— Direction —
Report every line below that contains the string "number", copying each one in full.

---------- Input

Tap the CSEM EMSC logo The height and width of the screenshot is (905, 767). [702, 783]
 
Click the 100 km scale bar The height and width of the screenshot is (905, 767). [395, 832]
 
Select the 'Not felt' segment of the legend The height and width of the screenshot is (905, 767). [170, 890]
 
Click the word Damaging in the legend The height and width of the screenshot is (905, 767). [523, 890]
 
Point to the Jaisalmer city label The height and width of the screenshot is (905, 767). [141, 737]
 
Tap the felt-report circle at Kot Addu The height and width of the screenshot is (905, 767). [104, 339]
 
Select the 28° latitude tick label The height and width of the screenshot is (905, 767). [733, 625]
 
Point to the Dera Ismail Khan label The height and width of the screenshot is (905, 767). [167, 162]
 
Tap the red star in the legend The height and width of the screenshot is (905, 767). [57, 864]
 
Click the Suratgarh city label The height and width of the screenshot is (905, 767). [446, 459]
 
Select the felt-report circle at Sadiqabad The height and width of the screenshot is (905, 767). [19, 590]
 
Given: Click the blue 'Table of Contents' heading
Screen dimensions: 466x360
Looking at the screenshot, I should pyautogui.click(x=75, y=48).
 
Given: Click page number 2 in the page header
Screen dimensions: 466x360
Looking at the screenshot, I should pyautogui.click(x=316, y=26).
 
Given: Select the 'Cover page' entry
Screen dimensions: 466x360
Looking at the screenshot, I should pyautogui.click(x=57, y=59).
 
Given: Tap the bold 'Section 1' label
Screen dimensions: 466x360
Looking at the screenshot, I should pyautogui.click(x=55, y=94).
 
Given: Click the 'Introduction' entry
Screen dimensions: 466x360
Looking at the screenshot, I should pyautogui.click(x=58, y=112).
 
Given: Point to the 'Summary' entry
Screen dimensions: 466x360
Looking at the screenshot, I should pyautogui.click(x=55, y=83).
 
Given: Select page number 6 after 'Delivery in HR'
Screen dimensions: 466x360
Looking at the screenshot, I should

--------------------

— Output of the task —
Given: Click page number 2 in the page header
Given: Select page number 6 after 'Delivery in HR'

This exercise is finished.